A história da ativista Maria do Socorro Silva para defender sua casa no município de Barcarena, no nordeste paraense, contra a empresa Hydro Alunorte, a maior refinaria de alumina do mundo e seus apoiadores do governo local, ganhou destaque no jornal "The Guardian", no último sábado (21).

RELEMBRE AS ÚLTIMAS IRREGULARIDADES
A primeira foi a denúncia foi feita pelos moradores da região no dia 17 de fevereiro. Várias imagens mostraram as águas com uma coloração estranha: este era o anúncio do rompimento de uma das barragens de rejeitos.
O segundo ponto clandestino descartava efluentes não tratados diretamente no rio Muripi e foi localizado e denunciado por pescadores em uma comunidade da região já no dia 23 de fevereiro.

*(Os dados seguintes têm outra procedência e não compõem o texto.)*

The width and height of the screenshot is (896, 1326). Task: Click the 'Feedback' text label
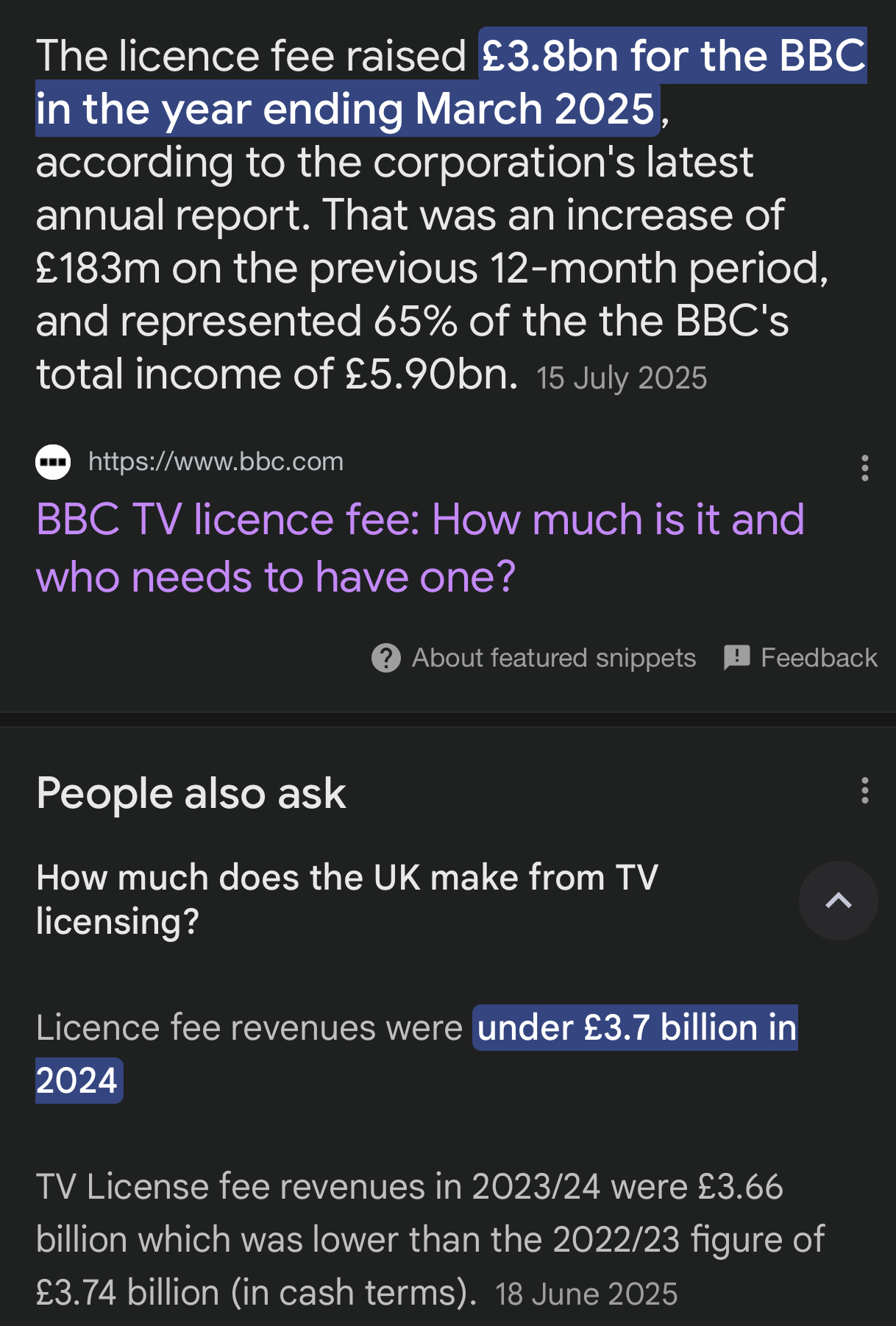pos(819,658)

Na época, o laudo do Instituto Evandro Chagas (IEC) mostrou a partir de um laudo divulgado no mesmo dia. Com a afirmação do IEC, foi então que a gigante Hydro confirmou a existência da tubulação.
Agora no dia 11 de março foi encontrado um canal que despeja rejeitos sem tratamento do beneficiamento da bauxita diretamente no Rio Pará. As informações foram fornecidas por uma fonte interna da empresa com exclusividade ao DIÁRIO que afirma que o antigo canal é utilizado hoje como um “ladrão” para evitar o transbordamento das bacias de rejeitos.
Após a denúncia do Diário do Pará, o Ministério Público do Estado do Pará (MPPA) determinou o fechamento do canal ilegal e que o fizesse imediatamente no prazo de 48h.